Chocolate, Cherry, and Almond Scones

(loosely based off the basic scone recipe from Vegan With a Vengeance)
yield: 15
Ingredients:
1 cup all-purpose flour
1 cup whole-wheat pastry flour
1 cup chickpea flour
2 tbsp baking powder
1/4 cup sugar
1/4 tsp salt
1/2 cup sliced almonds
1/2 cup semi-sweet chocolate chips
1/2 cup unsweetened dried tart cherries
1/3 cup canola oil
1/2 cup unsweetened coconut milk beverage
3/4 cup fat-free Greek yogurt
Directions:
1. Combine flours, baking powder, sugar, and salt until well blended. Stir in almonds, chocolate chips, and cherries.
2. Combine oil, milk, and yogurt in a second bowl; fold into the dry ingredients just until combined.
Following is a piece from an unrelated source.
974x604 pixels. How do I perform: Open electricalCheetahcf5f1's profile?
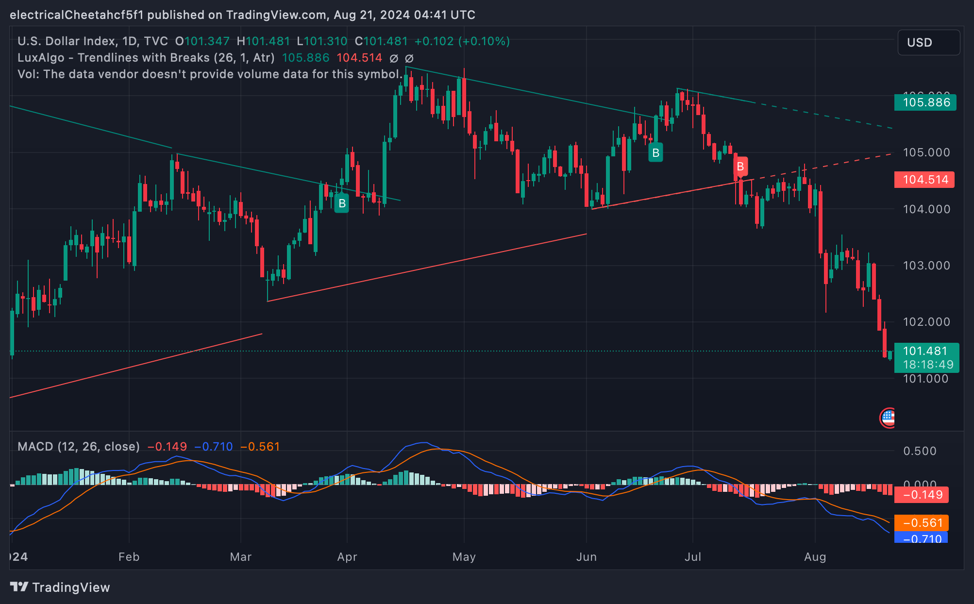click(78, 15)
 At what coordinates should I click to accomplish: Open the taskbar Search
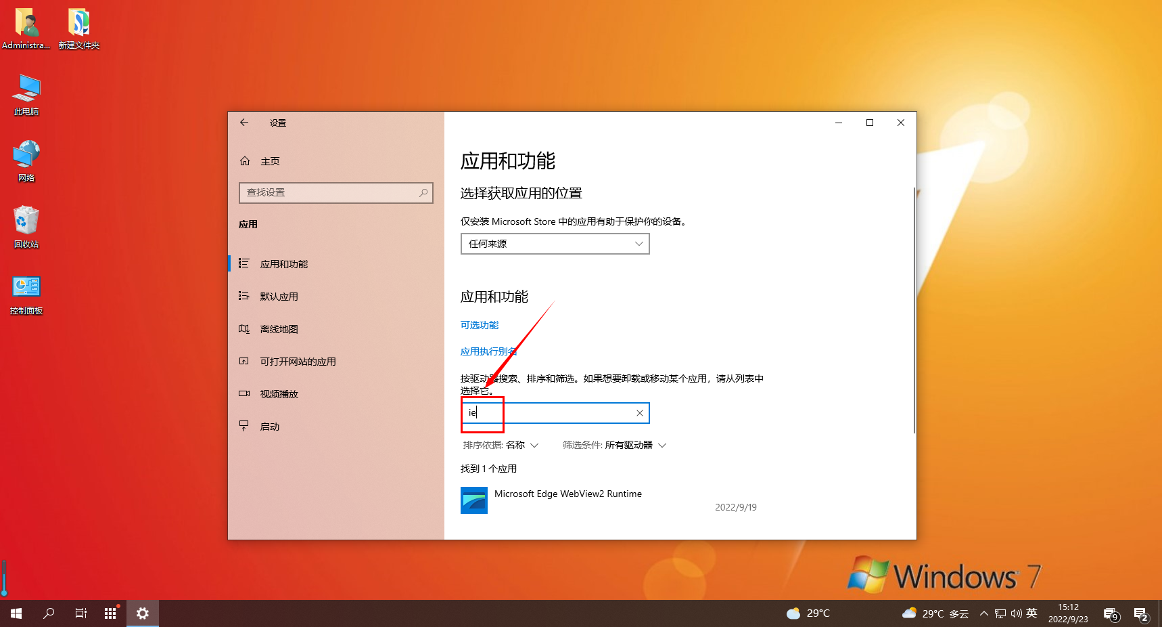[48, 613]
3. Scoop scones onto parchment-lined baking sheet (I use a #16 disher, but any 1/4 cup measure will work just fine,) and bake at 400 for 15 minutes. Cool on wire racks.
Since I cannot eat 15 scones myself, I plan on sharing a few with friends, and freezing at least half the recipe. I love that the chickpea flour and yogurt (instead of the original recipe's soured milk,) add extra protein to the scones, and the whole-wheat pastry flour increases their fiber content. A great grab and go breakfast for my walk to work this week!
1 comment:
I'd like to move into one of these scones and live there!